In his peripatetic novel, The English Major, Jim Harrison nailed down what we need to know about love — this being Love’s month — and wine: “Desire,” he wrote, “is not subject to logic.” We love how — and whom — we love just because we do, damnitall.
This is also a truism of wine. Here, passion is the end-all. Consider what we’re calling “the Sideways Effect.” That cult film just celebrated its 10th anniversary, but wine pundits still natter about the results — both positive and negative — of one little scene, in which the character Miles (Paul Giamatti) cracks mos’ snarky, “If anyone orders merlot, I’m leaving.”
Until that line, merlot had been enjoying burgeoning sales, its popularity pumped by its primary qualities: lush fruit with gobs of berry flavors — cherries, blackberries, blueberries, sometimes hints of chocolate — all gently framed by soft tannins, easy to quaff, by itself as a sipper, or with rich foods. Sadly, as Randy Stokes, manager of Sundance Wines, has pointed out, “There was a lot of mediocre merlot being produced,” especially by big California producers. Lately, Stokes continues, “quality has soared.”
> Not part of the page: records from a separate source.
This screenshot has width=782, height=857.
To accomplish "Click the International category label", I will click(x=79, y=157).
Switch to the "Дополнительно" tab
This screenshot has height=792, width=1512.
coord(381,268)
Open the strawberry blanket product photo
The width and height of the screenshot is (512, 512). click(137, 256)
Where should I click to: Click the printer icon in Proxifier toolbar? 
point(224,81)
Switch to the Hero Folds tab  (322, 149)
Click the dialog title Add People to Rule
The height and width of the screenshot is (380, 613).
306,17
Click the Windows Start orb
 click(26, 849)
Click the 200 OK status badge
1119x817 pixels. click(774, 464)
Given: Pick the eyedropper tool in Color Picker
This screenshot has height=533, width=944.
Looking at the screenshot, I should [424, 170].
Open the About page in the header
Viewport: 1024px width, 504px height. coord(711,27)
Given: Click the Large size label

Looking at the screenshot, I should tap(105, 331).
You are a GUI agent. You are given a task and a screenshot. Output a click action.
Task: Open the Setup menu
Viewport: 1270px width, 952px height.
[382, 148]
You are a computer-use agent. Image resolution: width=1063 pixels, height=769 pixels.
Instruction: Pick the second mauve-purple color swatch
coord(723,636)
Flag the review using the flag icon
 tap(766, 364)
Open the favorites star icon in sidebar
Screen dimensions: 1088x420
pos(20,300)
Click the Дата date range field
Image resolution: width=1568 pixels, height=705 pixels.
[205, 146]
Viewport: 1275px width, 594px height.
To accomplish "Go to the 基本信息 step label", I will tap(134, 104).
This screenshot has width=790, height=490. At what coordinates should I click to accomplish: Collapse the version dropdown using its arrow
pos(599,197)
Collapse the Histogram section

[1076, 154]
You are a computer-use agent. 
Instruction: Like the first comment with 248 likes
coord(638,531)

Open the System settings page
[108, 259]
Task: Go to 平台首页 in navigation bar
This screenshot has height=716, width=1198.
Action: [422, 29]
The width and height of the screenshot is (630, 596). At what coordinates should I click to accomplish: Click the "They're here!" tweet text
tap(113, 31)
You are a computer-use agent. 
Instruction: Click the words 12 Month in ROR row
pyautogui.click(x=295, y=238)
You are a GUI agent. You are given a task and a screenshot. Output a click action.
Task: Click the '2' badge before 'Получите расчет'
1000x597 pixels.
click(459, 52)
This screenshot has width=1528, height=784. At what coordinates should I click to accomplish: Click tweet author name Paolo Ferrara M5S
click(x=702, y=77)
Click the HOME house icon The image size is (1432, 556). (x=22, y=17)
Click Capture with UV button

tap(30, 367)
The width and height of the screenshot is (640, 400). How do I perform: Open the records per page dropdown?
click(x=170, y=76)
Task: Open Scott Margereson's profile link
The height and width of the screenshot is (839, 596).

The film put into the mouth of a wine-idiot (Miles is undergoing a tutorial in wine, on his way to becoming a pinot-snob) what many wine-savvy folks were thinking about merlots: Wines intended to be fleshy and exciting had instead come to market flabby and dull, over-cropped and over-produced.
The Sideways Effect resulted in diminished sales of merlot — and soaring interest in pinot noir. Actually, the Sideways Effect turned out to be more chatter — and the source of wine-insiders’ jokes — than substance. However, some vintners made beneficial changes in their treatment of their vines and grapes. Now, 10 years later, there’s a raft of good merlots in the market — and a lingering prejudice against the wine, which tends to drive prices down; some very good merlots are quite affordable for working people. Some of the wines are still the lush, round reds we loved; some are closer to the more structured French style that made merlots among the most sought-after — and expensive — wines in the world. Chateau Pétrus, for example, all merlot, retails currently circa $900/btl; you can splash your party with a Pétrus 1961 (classic vintage) for a mere $6,800/btl (eBay).
Imagine: You come to the door, gotcher bundle of roses, yer heart-shaped box o’ chocs (love those shiny red boxes — no reason), dangling Pétrus ’tween yer fingers. Ring the bell. Door opens: “Oh-baby, oh-baby, c’mon in.” Miles ain’t here.
Side note of advice: Do not try to match red wines with chocolates; there’s a chemical in wine that, when paired with chocolates, makes the wine taste metallic. But that’s just logic; feel free to riposte, “But I like it.”
Northwest vintners have enjoyed notable successes with merlot, particularly in Washington, especially around Walla Walla; Leonetti Cellar 2011 Merlot, hugely popular, carries a $95 ticket, but a lush Tamarack Cellars 2011 Merlot goes home for $24.50, and Charles Smith’s Velvet Devil 2013 Merlot costs only $12. All are very good, fresh and fruit-driven.
Oregon growers ripen merlot very well in the Rogue Valley; find RoxyAnn 2009 Merlot ($24) or Cliff Creek Cellars 2010 Merlot ($22) for good examples. Some of our vintners also reach toward the Columbia for merlot grapes. Still, many very good merlots wear Oregon labels. Locavores can look to LaVelle 2010 Merlot ($30) for deep, rich fruit, acutely balanced. Noble Estate 2012 Merlot ($29) is still young but silky and promising. The talented winemaker Mark Nicholl offers his William Rose 2011 Merlot ($20) for easy, stylish drinking.
Even Californians are doing better with merlot: a bargain is Peirano Estate 2011 Lodi “Six Clones” Merlot ($15), with lotsa fruit flavor — cherries, dark berries, that hint of chocolate in the finish — yet enough structure to complement good, rich foods. If you’re rolling in dough, spring for Twomey 2008 Merlot ($50): massive.
If you — or your lover — love merlots, you don’t have to get all Sideways, or even say you’re sorry — Wait. No. Wrong. Decent merlot can be drinkable, but it’s still not pinot noir, is it?
Sorry, channeling Miles for a sec. Love what you love, but love it well. Happy Valentine’s Day.